Transportation management deals with the operational aspects of the five modes of transportation: air, highway, land, marine, rail, and pipeline, plus intermodal. Logistics assumes a systems approach to a wide variety of activities such as materials handling, warehousing, traffic management, inventory control, and packaging. The major focuses on the management of transportation and logistics as an integrated supply chain system. The TLM major offers many career opportunities. In addition to the thousands of transportation and logistics firms that hire TLM majors, graduates work for governmental agencies in planning, operations, and analysis. The demands of the global market place require business leaders to have a command of transportation and supply chain management.
The program has a strong international component and draws on many disciplines to produce graduates with problem solving, analytical, teamwork, and communications skills. In addition to transportation and logistics courses, the students have a foundation of liberal arts and general business courses to assist in developing ethical decision makers who have a global perspective and a lifetime passion for learning. A significant learning component of the TLM major is the required 6-11 week internship. Students have performed internships with government agencies and private companies across the United States and overseas.
The TLM major is the only transportation or logistics undergraduate major in Wisconsin. Students learn supply chain management as part of their TLM core curriculum. Students enjoy the benefits of UW-Superior's personal attention from faculty and its quality business courses, as well as Superior-Duluth's role as a North American transportation hub-for all five modes of transportation and intermodal.
Transportation and Logistics Management Major Internships
The internship program is designed to provide an opportunity for an upper-level student to gain valuable experience with a transportation/logistics: company, government agency, or not-for-profit. The student would be able to apply the knowledge they have learned in the classroom and from readings to an operating organization. The intent is to expand that static knowledge in a dynamic setting and to assist the organization in a productive manner. The student will then bring that knowledge back to the university and share his or her experience and insight in the classroom enriching other students and faculty. The transportation/logistics organization is able, at a relatively low expense, to utilize the services of a student whose education and drive is focused on serving that industry. The organization has an opportunity to evaluate a potential employee and give current employees additional leadership experience as they mentor the student. In addition, when the organization provides feedback to the university on the internship program, they help shape the education of their future employees.
Internship Time Frame
A minimum six-week long internship for 2 credits is required of all Transportation and Logistics Management Majors. A typical workweek is 20 to 40 hours.

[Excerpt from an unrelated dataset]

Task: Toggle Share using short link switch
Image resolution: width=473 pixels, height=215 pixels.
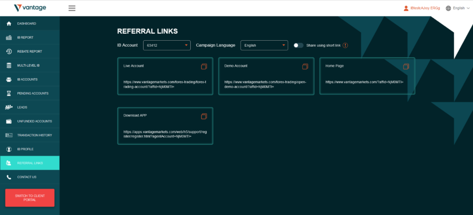Action: click(298, 45)
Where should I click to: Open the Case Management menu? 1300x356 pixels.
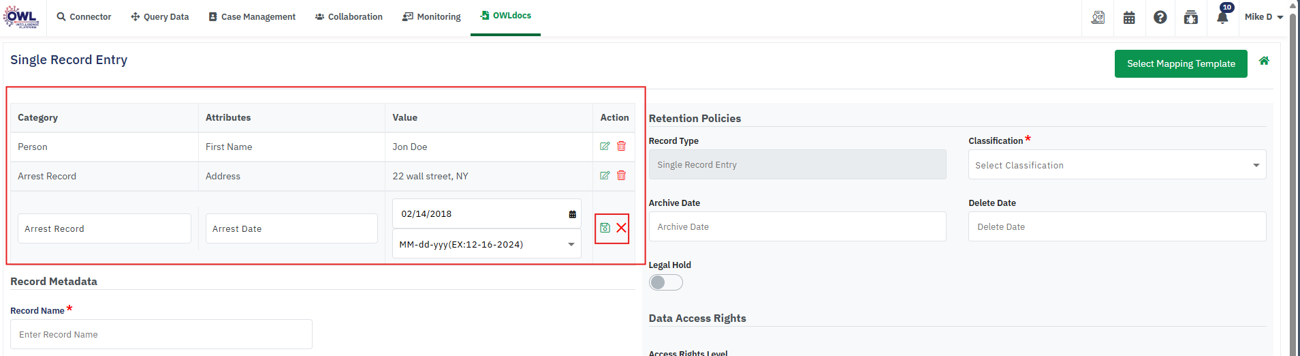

Students, in cooperation with a company, may elect to do a longer internship. Internships of eight weeks are quite common, and some companies and students seek a 15-week long semester internship. After the initial six weeks, students may be awarded 1 credit for each additional 45 hours provided that the student also completes all required academic assignments associated with the internship. The internship may be taken any academic term. Pass-Fail only. Course may be repeated. Students may earn a maximum of 7 credits.
Internship Academic Requirements
While serving as interns the students are required to keep a daily log that describes the type of activity that they are engaged in each working day. The students are required to submit a final report that we request that they have reviewed by their supervisor prior to sending to the University. Upon their return to the university, the students are required to make a formal public presentation to the faculty or in one of the Transportation and Logistics Management courses. The formal presentation will either describe the operations of the firm or a project that the student completed while on the internship. Representatives from the firm would be welcome to attend these presentations.